Chimpanzee Warfare
Thursday, September 18th, 2014September 18, 2014
Chimpanzees share many physical and behavioral characteristics with human beings, including warfare, according to research published by Harvard primatologist Richard Wrangham and his colleagues in September in the journal Nature. The scientists argue that organized lethal violence between chimpanzee communities occurs for much the same reason that warfare is believed to occur between human societies.
In the wild, chimpanzees form loosely tied groups called communities, which share the same territory. Within communities, the apes travel in smaller groups that vary in number and change members frequently. Biologists began studying the behavior of wild chimpanzees extensively beginning in the 1960’s. British zoologist Jane Goodall made some of the most important chimpanzee studies while working in northwestern Tanzania. Goodall was the first scientist to document lethal violence among chimpanzees.

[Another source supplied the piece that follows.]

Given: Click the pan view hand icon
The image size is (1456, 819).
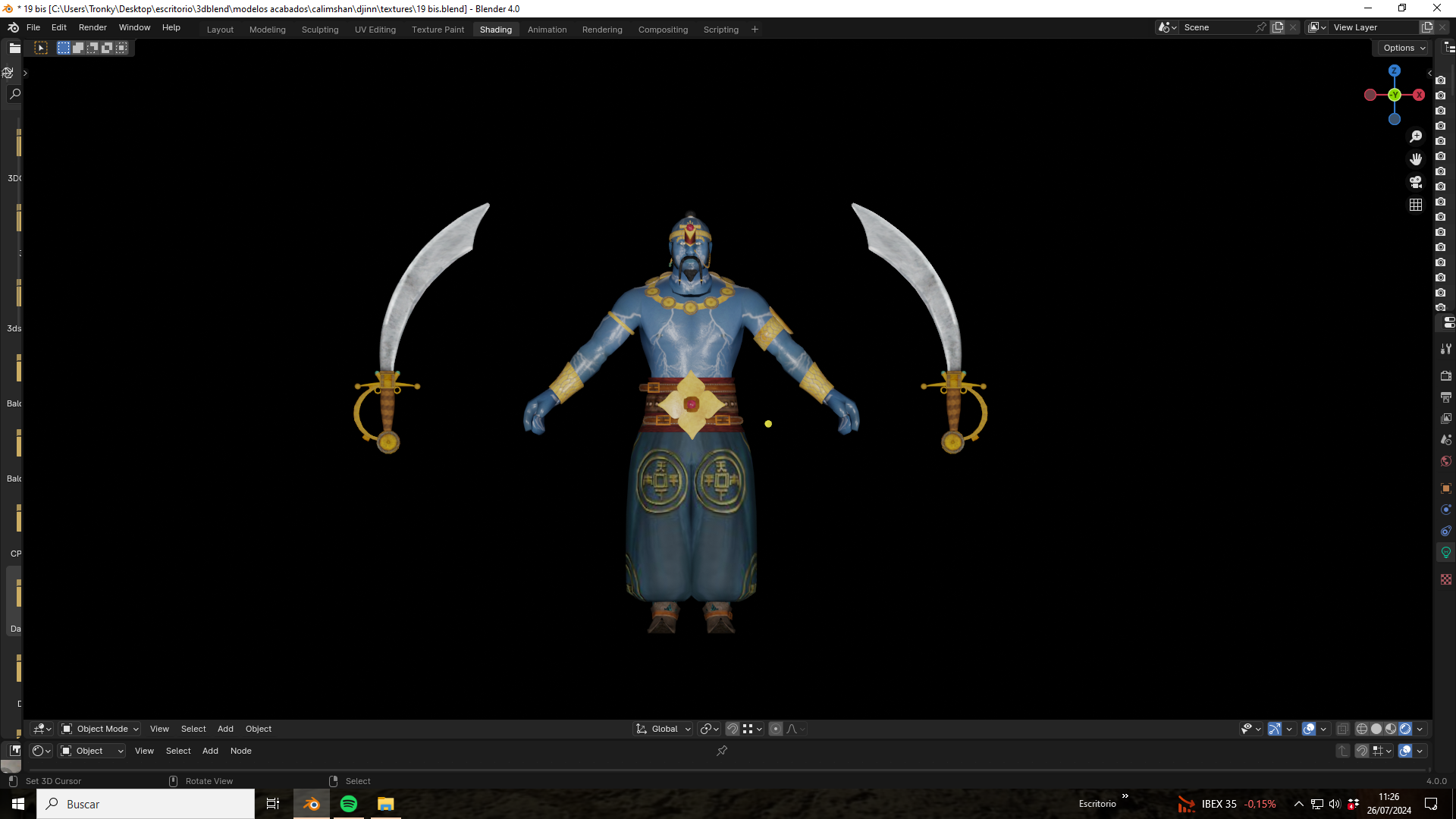Looking at the screenshot, I should click(1416, 159).
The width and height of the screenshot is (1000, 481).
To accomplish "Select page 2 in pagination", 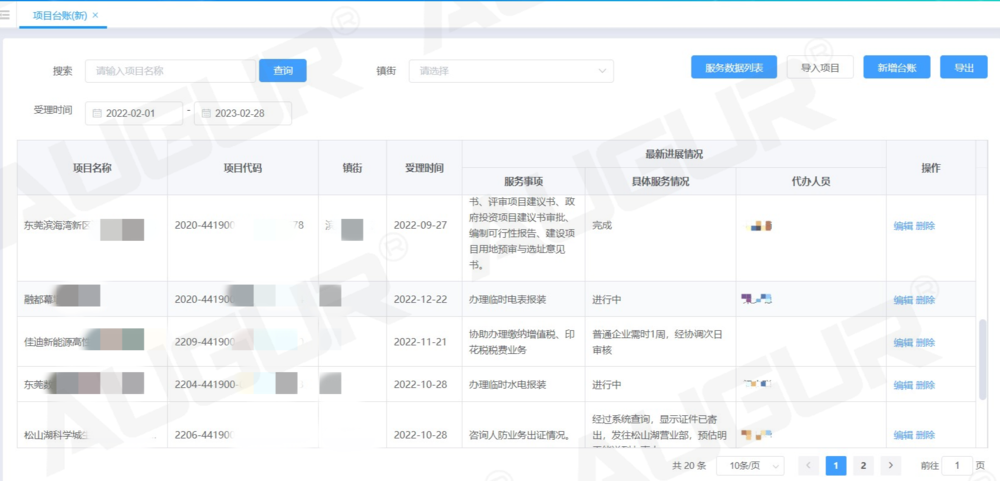I will tap(862, 465).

The Harvard researchers analyzed data from 152 recorded instances where chimpanzees were killed by other chimpanzees over 426 combined years of scientific observation at 18 communities in Africa. They found that intercommunity violence among chimpanzee groups varied considerably. However, when violence did occur, the majority of deadly attacks were committed by males against other males of a neighboring community. An average attack included 8 adult males from one community killing a single isolated rival male. This suggests that chimpanzee males will only attack when they have an overwhelming numerical advantage that minimizes risk to themselves.

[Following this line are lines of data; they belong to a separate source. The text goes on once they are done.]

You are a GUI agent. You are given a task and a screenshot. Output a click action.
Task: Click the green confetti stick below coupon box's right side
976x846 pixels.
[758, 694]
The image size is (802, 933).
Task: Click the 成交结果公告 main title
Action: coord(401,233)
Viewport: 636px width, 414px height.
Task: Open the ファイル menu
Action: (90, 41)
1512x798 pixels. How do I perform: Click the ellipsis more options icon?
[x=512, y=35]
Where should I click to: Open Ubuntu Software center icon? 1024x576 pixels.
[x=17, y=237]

Importantly, the researchers observed that intercommunity attacks did not correlate with other factors thought to affect levels of violence and aggression in social animals. Other primatologists have theorized that chimpanzee violence originates from the stresses of human encroachment on chimpanzee habitat, illegal poaching, deforestation, and even researchers themselves supplying bananas at some sites. All of these factors were thought to promote aberrant behavior in the animals. Wrangham and his colleagues concluded that chimpanzee intercommunity violence is a natural adaptation for the apes that expands their territory and improves a groups’ access to food and other important resources, including mates, at the expense of another group.

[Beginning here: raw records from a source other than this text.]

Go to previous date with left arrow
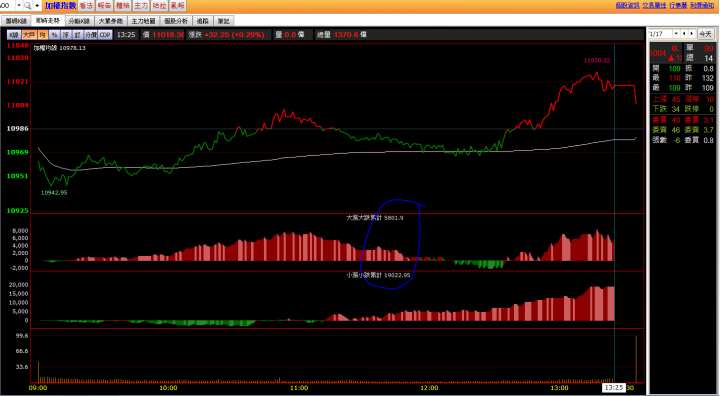 (684, 34)
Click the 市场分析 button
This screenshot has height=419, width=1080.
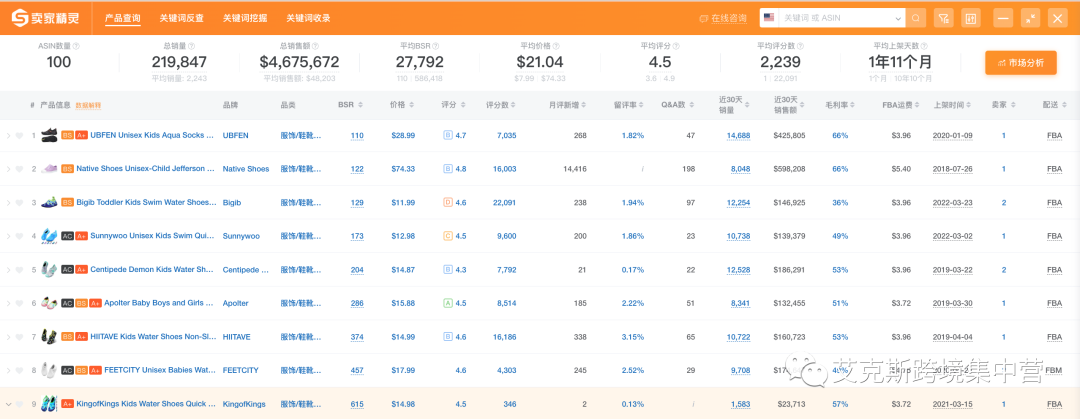pos(1020,63)
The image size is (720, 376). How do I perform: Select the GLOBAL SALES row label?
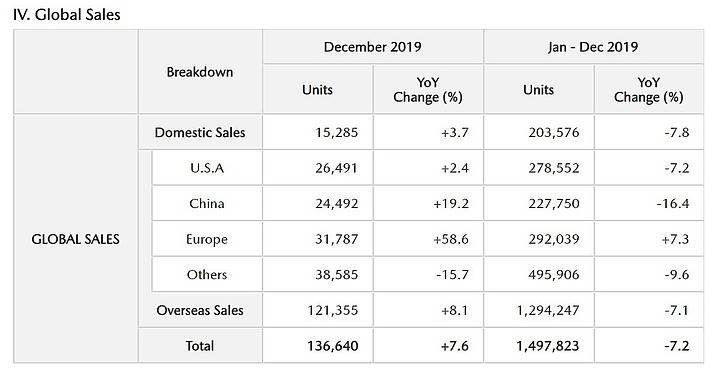(76, 239)
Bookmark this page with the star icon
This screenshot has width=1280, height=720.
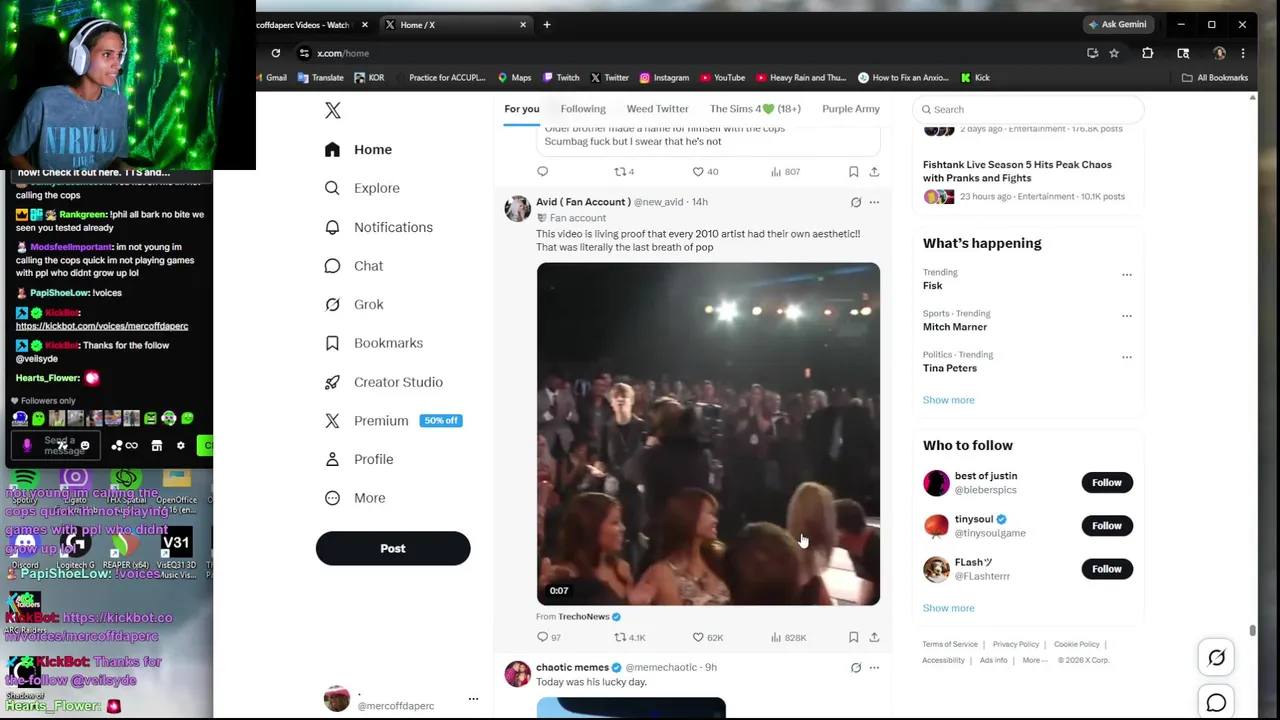click(1114, 53)
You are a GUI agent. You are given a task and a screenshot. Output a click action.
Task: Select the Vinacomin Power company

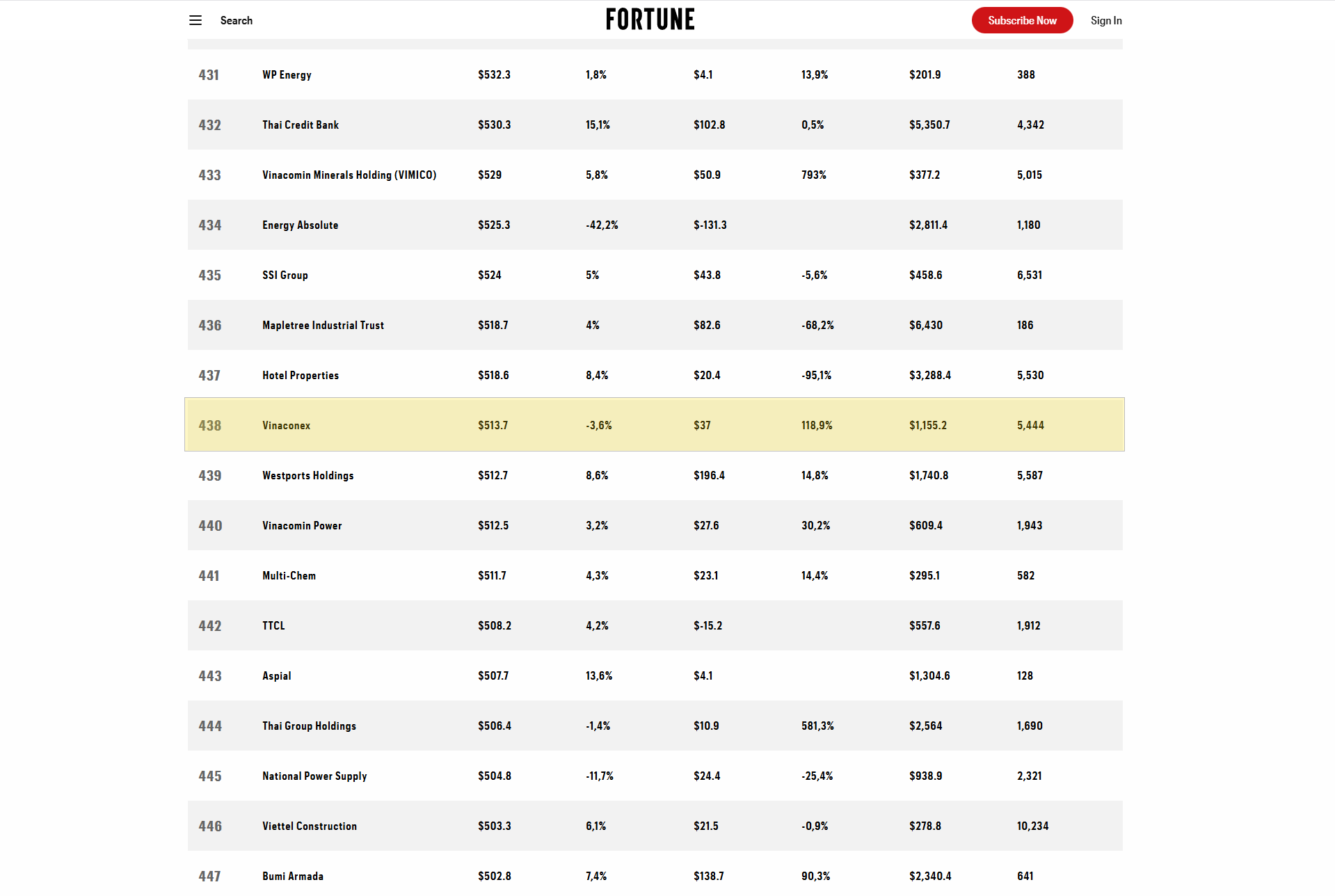tap(302, 526)
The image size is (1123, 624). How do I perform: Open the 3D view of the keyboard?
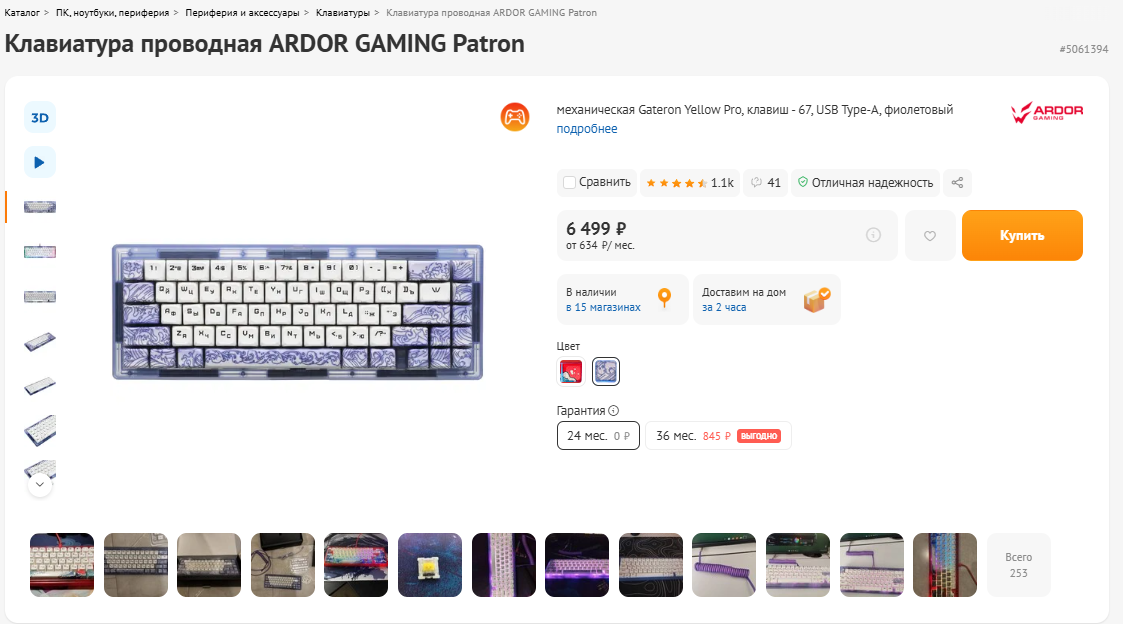pyautogui.click(x=39, y=117)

Many scholars believe that organized warfare emerged in human history between 8,000 and 6,000 B.C. At this time, the development of settled agricultural civilizations created both riches and scarcity. There was wealth that people could protect and wealth that they could take from others. Families fought against families, and tribes fought against tribes. However, this new research suggests that the roots of warfare stretch back deep into the reaches of our primate ancestry.